6.4. Limitations of the Benchmark
The row-wise search benchmarking suffers from the following drawbacks:
- (1)
The classical Chinese textbook poetry benchmark only covers poems, as it is easier to label and retrieve rows correctly; however, it does not provide a complete statistical evaluation or cover a broad spectrum of research across various genres and historical epochs.
- (2)
The benchmark is based on well-structured spreadsheet data, in which each row constitutes a semantically consistent knowledge unit. Although this premise is applicable to many educational and literature-based materials, the proposed evaluation method may not fully reflect the retrieval performance in high noise, loosely structured tables.
- (3)
This benchmark is focused not on end-to-end response quality, but on retrieval determinism and semantic coherence. While this goal is in line with the aims of the current work, future research may leverage higher benchmarks, as well as more granular evaluation of tasks that can better test the generalizability of line-level semantic representation for other domains or applications.
- (4)
The present experiments validate the effectiveness of row-level semantic preservation relative to flattened or block-level document loading. However, since the current study does not include a head-to-head comparison with systems such as TableRAG, the results should be interpreted as evidence for the value of loader-centered row-level granularity in this document setting, rather than as a universal claim of superiority over all structured retrieval approaches.
7. Conclusions
In this study, we propose a table-aware row-level RAG model to perform classical Chinese comprehension over highly structured educational knowledge such as textbooks. Because we treat each row separately, the proposed method mitigates the semantic confusion between irrelevant entries and decouples fine-grained discrimination from the generative network to the retrieval component. This facilitates a more deterministic grounding as well as better explainability than traditional table-level encodings [
25,
26].
From an engineering perspective, we believe one of our major novelties is not in modifying the underlying LM but in how a document is ingested and semantically represented. Our experiment demonstrates that retrieval accuracy, inference efficiency, and user satisfaction are improved by controlling the granularity of retrieval in a principled way, with no need for model retraining or additional computation cost.

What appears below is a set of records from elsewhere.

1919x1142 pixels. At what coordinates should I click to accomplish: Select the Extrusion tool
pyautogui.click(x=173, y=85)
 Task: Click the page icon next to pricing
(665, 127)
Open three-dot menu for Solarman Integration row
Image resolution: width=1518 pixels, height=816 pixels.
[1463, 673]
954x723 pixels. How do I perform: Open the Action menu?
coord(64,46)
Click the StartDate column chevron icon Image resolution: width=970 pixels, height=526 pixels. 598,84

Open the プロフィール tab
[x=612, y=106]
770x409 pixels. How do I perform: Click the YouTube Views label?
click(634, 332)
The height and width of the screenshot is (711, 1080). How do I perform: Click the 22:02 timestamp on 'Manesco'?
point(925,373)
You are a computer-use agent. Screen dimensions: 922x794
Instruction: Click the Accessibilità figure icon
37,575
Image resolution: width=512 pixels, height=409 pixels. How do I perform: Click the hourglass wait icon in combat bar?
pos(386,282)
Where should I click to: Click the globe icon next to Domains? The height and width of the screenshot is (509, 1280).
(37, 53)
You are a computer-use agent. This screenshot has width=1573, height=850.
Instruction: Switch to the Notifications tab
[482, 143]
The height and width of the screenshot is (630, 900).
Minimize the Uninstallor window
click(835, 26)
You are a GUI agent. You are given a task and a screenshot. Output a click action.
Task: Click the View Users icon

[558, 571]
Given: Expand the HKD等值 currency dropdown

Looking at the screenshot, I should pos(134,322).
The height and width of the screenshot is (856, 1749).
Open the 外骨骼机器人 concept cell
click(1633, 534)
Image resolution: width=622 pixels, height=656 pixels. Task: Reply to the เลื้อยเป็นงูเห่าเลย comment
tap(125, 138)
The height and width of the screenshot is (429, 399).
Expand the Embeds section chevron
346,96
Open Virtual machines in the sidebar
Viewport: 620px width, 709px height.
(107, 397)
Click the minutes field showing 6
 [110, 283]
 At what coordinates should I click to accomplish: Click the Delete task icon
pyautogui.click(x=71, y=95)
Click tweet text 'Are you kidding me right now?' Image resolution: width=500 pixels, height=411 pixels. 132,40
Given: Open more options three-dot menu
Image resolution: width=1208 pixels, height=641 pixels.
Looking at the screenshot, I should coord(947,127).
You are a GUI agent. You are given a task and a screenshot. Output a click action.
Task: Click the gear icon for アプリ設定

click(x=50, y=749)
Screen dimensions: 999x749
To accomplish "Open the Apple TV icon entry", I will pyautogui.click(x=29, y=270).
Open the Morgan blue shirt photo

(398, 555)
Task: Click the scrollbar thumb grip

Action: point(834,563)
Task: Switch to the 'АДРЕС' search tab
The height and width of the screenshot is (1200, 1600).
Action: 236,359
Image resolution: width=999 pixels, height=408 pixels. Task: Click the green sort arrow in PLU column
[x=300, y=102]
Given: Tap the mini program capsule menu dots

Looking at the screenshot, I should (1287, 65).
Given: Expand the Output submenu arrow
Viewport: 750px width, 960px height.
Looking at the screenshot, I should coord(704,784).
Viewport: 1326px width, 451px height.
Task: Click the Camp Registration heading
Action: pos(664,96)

It should be noted that the proposed system assumes reasonably well-structured tabular data. Handling highly noisy or weakly structured tables remains a challenge for future work. In addition, while the proposed framework is evaluated on classical Chinese learning tasks, the underlying design principles are not limited to this domain and may be extended to other applications involving structured knowledge retrieval [
27,
28].
In conclusion, our experiments show that table-aware row-level semantic modeling facilitates simple yet effective information retrieval, thus providing a robust foundation for RAG systems within education domains.